» What is asked
Please copy the records word for word, starting at the line that contains "Select the CPU performance graph thumbnail" and stopping after the line that contains "I will coord(9,20).".

# # # # #

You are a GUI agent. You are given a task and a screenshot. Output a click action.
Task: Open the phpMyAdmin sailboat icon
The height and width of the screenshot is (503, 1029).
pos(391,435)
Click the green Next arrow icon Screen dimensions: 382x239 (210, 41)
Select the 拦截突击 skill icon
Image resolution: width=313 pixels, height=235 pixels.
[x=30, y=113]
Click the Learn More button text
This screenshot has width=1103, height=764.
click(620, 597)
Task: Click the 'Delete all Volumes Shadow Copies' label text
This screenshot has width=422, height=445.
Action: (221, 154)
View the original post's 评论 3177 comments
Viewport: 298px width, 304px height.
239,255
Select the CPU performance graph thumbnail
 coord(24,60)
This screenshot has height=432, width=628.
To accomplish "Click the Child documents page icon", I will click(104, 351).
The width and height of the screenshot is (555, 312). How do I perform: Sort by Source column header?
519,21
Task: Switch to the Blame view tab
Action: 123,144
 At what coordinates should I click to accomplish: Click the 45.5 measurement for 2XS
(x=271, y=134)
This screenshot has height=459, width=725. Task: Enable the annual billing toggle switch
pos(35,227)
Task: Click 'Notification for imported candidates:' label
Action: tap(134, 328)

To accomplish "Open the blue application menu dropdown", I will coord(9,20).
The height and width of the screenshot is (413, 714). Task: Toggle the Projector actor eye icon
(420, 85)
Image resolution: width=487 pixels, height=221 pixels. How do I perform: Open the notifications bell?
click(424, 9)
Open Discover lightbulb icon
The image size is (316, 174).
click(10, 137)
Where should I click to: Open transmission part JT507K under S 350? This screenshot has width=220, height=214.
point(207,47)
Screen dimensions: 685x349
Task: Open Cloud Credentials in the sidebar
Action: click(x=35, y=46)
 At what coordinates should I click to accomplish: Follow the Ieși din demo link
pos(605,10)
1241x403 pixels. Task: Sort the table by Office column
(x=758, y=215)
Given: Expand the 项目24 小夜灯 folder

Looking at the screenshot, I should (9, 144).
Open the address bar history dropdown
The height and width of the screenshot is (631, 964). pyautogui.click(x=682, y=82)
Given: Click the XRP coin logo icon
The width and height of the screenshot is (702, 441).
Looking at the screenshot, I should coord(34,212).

# # # # #

» Result below
Select the CPU performance graph thumbnail
 coord(24,60)
This screenshot has height=432, width=628.
To accomplish "Click the Child documents page icon", I will click(104, 351).
The width and height of the screenshot is (555, 312). How do I perform: Sort by Source column header?
519,21
Task: Switch to the Blame view tab
Action: 123,144
 At what coordinates should I click to accomplish: Click the 45.5 measurement for 2XS
(x=271, y=134)
This screenshot has height=459, width=725. Task: Enable the annual billing toggle switch
pos(35,227)
Task: Click 'Notification for imported candidates:' label
Action: tap(134, 328)

To accomplish "Open the blue application menu dropdown", I will coord(9,20).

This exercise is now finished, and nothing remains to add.